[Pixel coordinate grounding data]
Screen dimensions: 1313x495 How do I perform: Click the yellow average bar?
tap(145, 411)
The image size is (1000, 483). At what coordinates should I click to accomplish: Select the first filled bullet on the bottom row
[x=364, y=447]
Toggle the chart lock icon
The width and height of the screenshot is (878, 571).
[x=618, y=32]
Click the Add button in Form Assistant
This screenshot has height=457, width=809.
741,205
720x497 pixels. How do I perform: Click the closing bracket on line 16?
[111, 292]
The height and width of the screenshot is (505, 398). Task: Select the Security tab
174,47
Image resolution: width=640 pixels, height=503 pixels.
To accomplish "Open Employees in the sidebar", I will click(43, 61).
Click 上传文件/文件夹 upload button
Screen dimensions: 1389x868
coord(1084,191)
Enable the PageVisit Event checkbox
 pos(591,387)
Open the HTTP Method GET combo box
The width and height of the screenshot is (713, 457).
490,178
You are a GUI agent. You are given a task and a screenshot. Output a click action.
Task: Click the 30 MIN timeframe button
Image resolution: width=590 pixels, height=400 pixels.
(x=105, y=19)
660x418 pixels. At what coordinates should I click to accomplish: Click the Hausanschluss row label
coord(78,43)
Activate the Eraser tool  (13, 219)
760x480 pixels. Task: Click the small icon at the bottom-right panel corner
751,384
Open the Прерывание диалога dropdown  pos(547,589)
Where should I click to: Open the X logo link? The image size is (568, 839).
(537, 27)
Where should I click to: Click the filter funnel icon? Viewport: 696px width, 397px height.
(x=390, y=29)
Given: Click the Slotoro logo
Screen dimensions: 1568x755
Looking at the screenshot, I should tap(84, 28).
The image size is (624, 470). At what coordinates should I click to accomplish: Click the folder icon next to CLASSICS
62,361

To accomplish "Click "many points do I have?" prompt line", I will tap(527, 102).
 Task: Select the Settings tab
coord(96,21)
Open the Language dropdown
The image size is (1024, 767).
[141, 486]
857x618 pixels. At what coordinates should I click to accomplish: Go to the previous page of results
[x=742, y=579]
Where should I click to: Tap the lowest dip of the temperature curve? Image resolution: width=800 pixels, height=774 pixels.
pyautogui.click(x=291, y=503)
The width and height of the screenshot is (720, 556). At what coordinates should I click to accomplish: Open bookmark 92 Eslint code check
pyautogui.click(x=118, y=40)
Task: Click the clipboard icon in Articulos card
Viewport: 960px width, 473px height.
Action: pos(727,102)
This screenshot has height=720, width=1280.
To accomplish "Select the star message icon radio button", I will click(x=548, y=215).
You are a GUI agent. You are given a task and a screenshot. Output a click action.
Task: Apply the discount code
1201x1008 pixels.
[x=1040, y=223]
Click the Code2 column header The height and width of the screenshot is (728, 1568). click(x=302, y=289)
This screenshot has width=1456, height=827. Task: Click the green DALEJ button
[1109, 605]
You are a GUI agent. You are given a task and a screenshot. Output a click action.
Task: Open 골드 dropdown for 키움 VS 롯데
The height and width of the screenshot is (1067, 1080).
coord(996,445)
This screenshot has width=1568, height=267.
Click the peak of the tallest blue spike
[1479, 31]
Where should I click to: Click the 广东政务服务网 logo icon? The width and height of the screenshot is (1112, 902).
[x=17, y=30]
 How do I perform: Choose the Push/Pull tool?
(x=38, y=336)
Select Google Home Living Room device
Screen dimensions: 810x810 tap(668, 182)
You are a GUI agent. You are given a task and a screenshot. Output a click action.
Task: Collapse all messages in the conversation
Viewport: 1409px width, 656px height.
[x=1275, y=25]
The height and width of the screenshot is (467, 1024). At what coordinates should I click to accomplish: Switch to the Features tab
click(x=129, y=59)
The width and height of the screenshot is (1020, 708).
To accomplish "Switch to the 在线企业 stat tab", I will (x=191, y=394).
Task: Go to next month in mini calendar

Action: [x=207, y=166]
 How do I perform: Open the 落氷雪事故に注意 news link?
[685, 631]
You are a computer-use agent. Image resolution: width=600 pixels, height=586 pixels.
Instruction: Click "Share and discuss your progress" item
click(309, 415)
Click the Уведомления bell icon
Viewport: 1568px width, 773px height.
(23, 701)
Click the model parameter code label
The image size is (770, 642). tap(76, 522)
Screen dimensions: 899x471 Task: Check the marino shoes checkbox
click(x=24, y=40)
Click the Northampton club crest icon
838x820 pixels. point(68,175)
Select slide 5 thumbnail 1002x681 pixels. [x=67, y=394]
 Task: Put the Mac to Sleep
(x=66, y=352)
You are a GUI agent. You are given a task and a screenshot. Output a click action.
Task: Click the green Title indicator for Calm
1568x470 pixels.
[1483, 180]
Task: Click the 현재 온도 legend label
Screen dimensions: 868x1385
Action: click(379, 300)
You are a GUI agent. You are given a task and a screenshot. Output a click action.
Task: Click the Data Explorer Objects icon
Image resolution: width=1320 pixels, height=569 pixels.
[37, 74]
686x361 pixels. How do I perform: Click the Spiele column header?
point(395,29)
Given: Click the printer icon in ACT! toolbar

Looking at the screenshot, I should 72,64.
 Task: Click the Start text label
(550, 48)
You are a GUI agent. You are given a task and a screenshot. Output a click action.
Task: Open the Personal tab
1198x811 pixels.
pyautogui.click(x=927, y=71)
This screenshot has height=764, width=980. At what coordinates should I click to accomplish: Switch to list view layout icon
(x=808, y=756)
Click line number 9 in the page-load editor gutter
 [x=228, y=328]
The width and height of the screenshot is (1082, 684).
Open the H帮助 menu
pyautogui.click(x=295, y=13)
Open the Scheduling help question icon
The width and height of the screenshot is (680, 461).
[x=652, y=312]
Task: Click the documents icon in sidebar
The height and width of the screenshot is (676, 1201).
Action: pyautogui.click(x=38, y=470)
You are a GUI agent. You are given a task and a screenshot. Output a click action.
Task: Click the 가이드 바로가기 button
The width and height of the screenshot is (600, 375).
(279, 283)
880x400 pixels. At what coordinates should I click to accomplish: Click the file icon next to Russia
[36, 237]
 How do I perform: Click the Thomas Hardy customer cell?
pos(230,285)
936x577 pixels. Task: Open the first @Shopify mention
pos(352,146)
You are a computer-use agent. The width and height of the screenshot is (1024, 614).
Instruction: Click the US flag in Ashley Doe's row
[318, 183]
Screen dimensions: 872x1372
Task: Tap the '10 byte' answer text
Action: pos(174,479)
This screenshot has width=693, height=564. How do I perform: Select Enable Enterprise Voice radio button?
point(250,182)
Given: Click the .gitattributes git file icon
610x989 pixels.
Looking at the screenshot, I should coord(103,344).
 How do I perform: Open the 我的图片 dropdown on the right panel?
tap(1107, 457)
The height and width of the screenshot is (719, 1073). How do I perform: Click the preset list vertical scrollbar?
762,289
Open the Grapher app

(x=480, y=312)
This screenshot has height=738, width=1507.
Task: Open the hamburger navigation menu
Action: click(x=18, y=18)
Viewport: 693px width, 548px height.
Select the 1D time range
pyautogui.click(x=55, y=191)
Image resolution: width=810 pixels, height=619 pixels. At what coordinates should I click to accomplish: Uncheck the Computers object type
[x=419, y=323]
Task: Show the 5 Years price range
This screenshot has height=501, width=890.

- Exercise prompt
Extract, please, the lines from the start of the entries above through the one with "Open the Прерывание", both included, reproducing each exactly and adding nothing.

- Solution to the problem
Screen dimensions: 1313x495 How do I perform: Click the yellow average bar?
tap(145, 411)
The image size is (1000, 483). At what coordinates should I click to accomplish: Select the first filled bullet on the bottom row
[x=364, y=447]
Toggle the chart lock icon
The width and height of the screenshot is (878, 571).
[x=618, y=32]
Click the Add button in Form Assistant
This screenshot has height=457, width=809.
741,205
720x497 pixels. How do I perform: Click the closing bracket on line 16?
[111, 292]
The height and width of the screenshot is (505, 398). Task: Select the Security tab
174,47
Image resolution: width=640 pixels, height=503 pixels.
To accomplish "Open Employees in the sidebar", I will click(43, 61).
Click 上传文件/文件夹 upload button
Screen dimensions: 1389x868
coord(1084,191)
Enable the PageVisit Event checkbox
 pos(591,387)
Open the HTTP Method GET combo box
The width and height of the screenshot is (713, 457).
490,178
You are a GUI agent. You are given a task and a screenshot. Output a click action.
Task: Click the 30 MIN timeframe button
Image resolution: width=590 pixels, height=400 pixels.
(x=105, y=19)
660x418 pixels. At what coordinates should I click to accomplish: Click the Hausanschluss row label
coord(78,43)
Activate the Eraser tool  (13, 219)
760x480 pixels. Task: Click the small icon at the bottom-right panel corner
751,384
Open the Прерывание диалога dropdown  pos(547,589)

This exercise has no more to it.